Contents of this directory
This directory contains tweets labeled by crowdsourcing workers. Each tweet is accompanied by a label, which is the result of the majority voting among at least 3 crowdsourcing workers.
There is one sub-directory per crisis, for each of the following disasters:
- Sandy Hurricane 2012
- Oklahoma Tornado Season 2013
- West Texas Explosion 2013
- Alberta Floods 2013
- Boston Bombings 2013
- Queensland Floods 2013
Contents: Each file contains approximately 10,000 tweets. 50% of these tweets were sampled from the geo-based sample, and 50% from the keywords-based sample. These two samples are described in [Olteanu et al. 2014].
Labels: These files contain labels indicating if a tweet is on-topic (related to the crisis at hand), or off-topic (not related to it).

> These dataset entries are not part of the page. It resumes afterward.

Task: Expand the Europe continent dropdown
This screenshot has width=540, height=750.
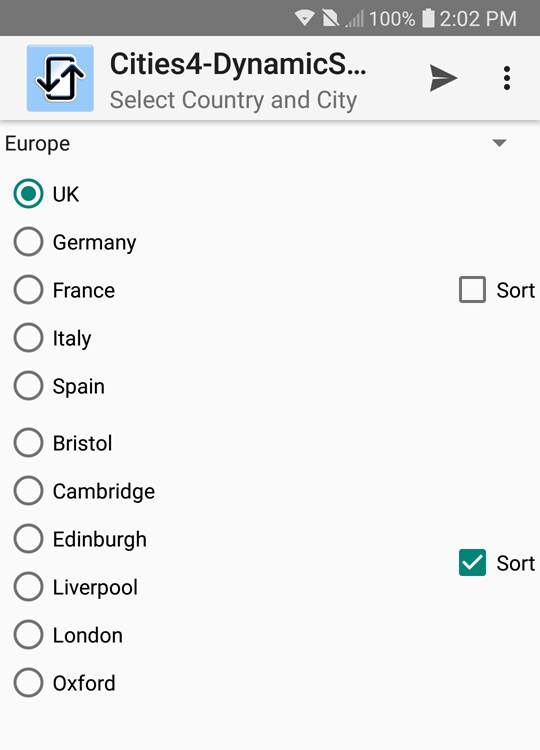Action: [x=258, y=143]
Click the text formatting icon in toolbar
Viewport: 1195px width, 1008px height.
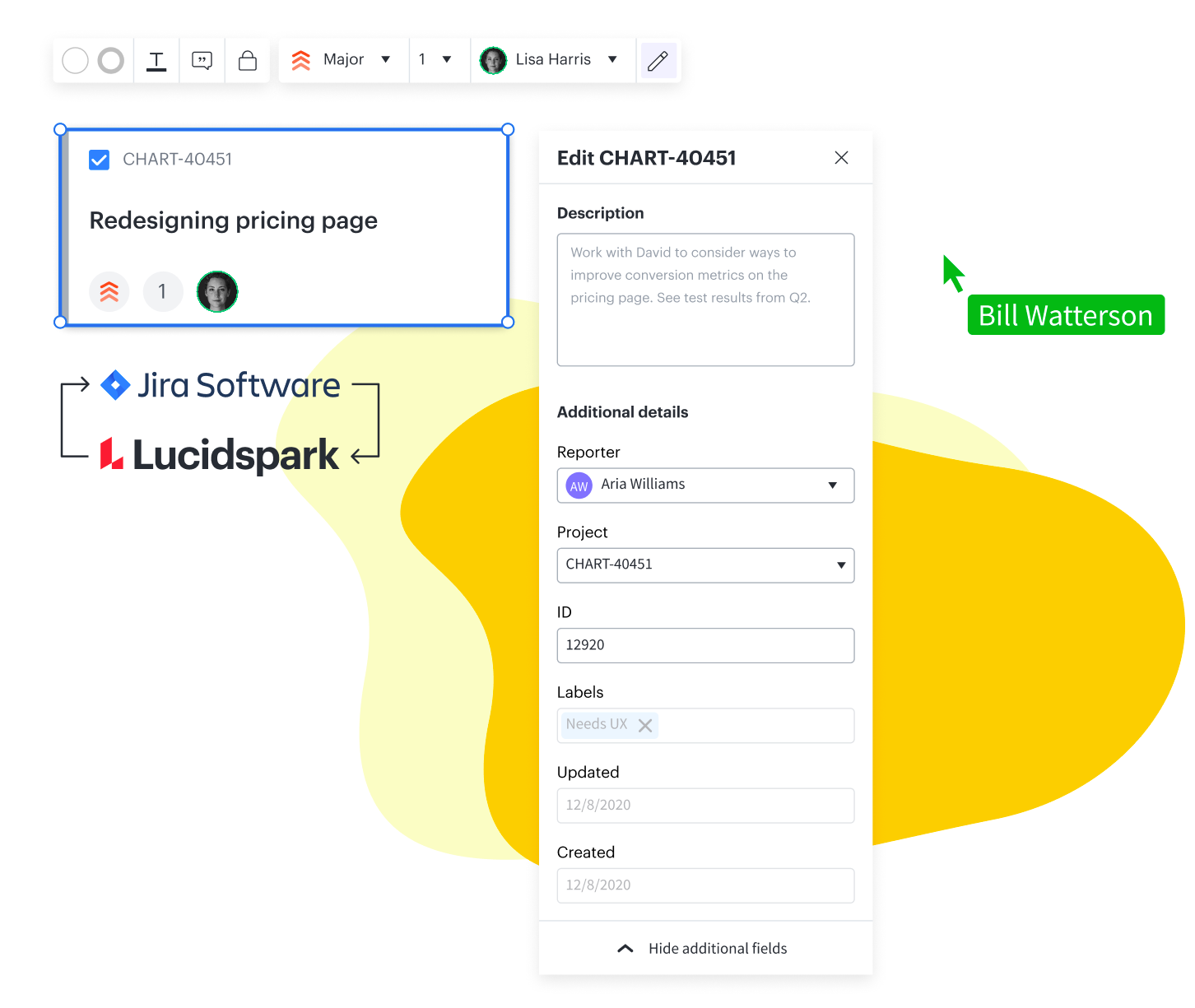(156, 61)
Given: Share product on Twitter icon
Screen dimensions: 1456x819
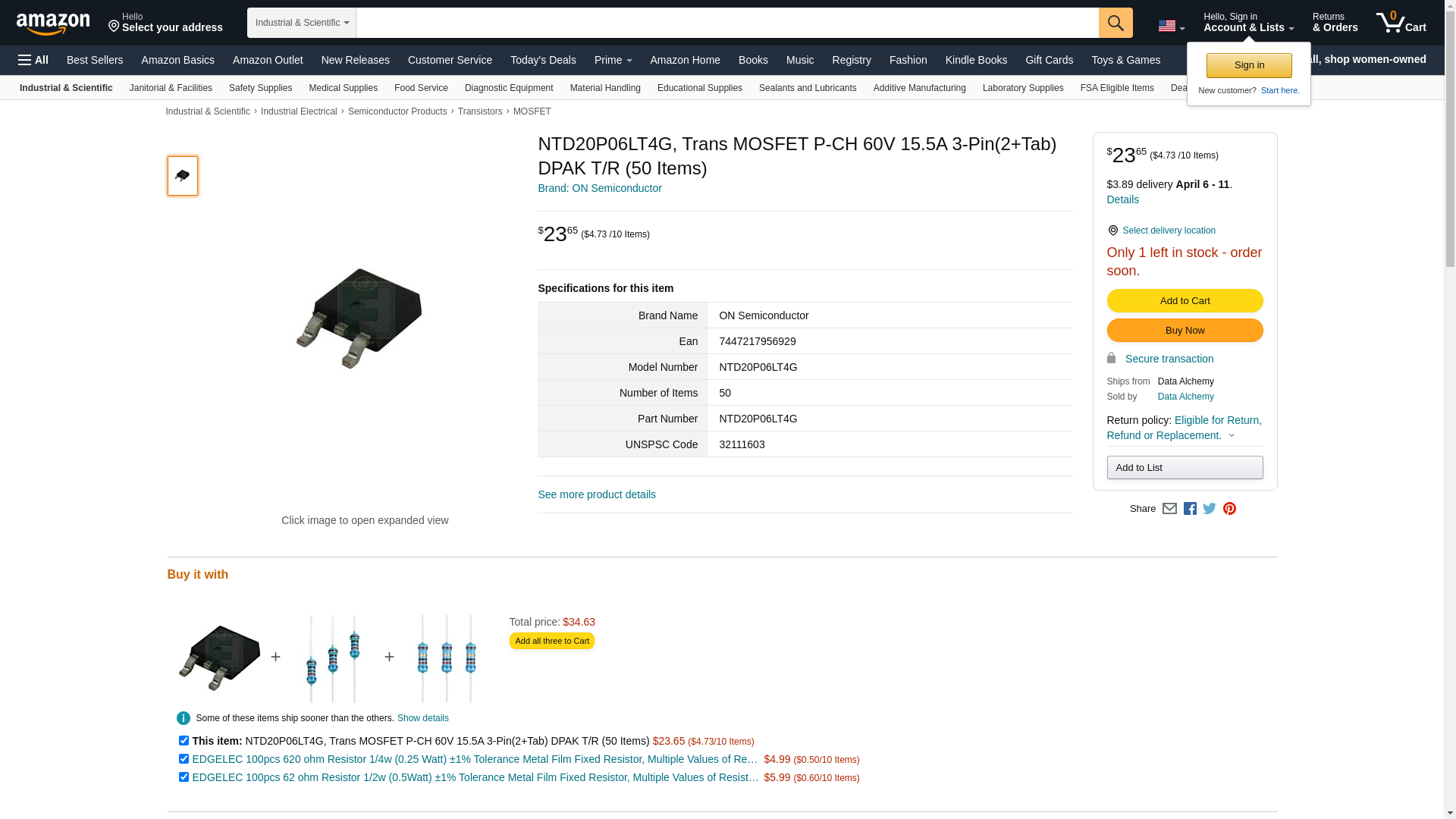Looking at the screenshot, I should (1210, 509).
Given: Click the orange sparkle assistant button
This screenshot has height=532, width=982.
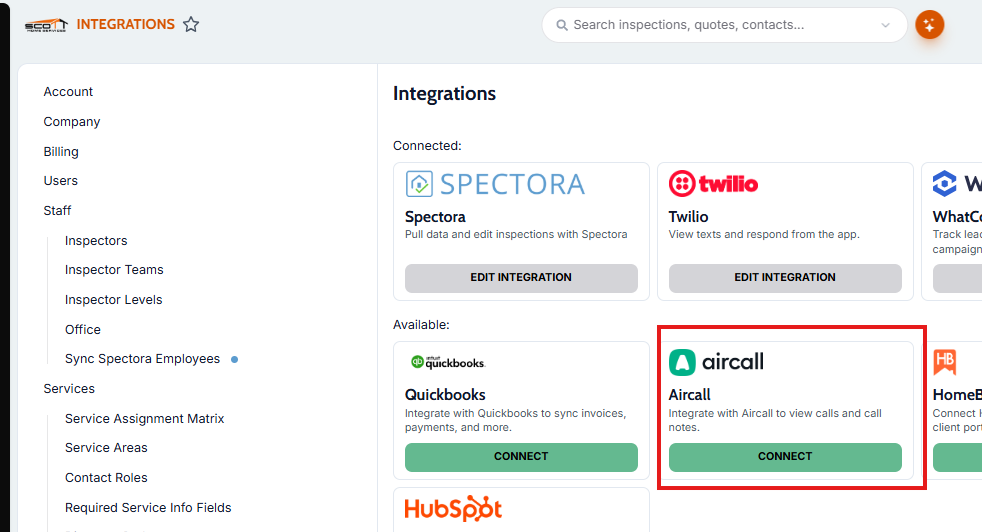Looking at the screenshot, I should 929,25.
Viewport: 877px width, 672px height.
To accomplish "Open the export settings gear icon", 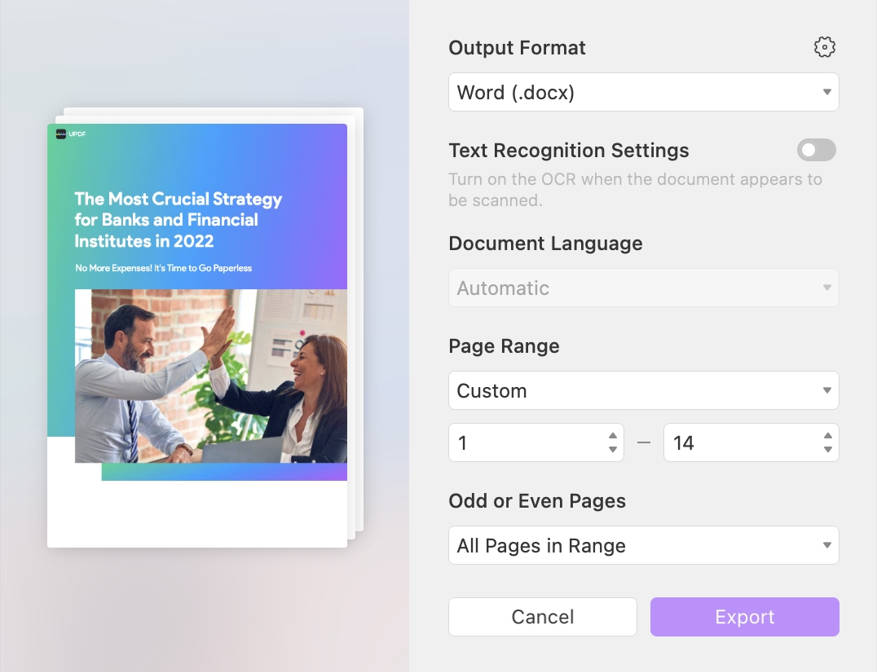I will pos(824,46).
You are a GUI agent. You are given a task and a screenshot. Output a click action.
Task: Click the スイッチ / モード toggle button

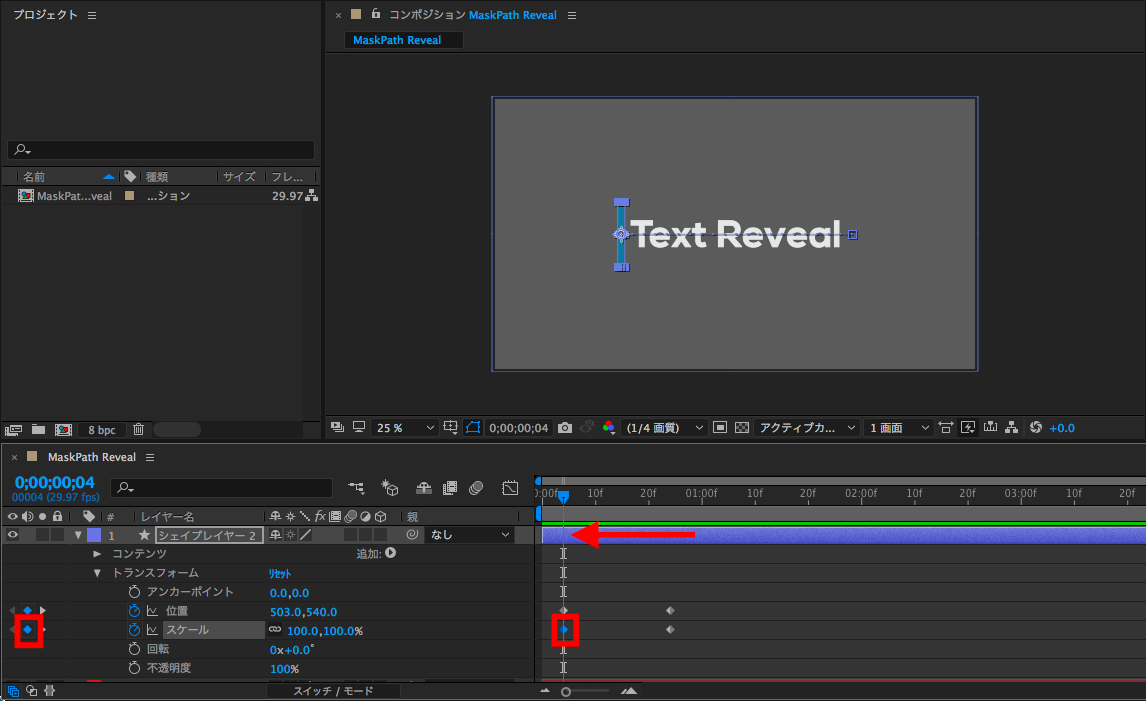pyautogui.click(x=333, y=691)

File format: One tweet per line with the following comma-separated fields: tweet id, tweet text, tweet label
[Olteanu et al. 2014] Alexandra Olteanu, Carlos Castillo, Fernando Diaz, Sarah Vieweg: "CrisisLex: A Lexicon for Collecting and Filtering Microblogged Communications in Crises". ICWSM 2014.
For inquiries please contact Alexandra Olteanu, or Carlos Castillo, or Fernando Diaz, or Sarah Vieweg.
- 2014-10-26: v1.0, initial release containing labeled tweets only.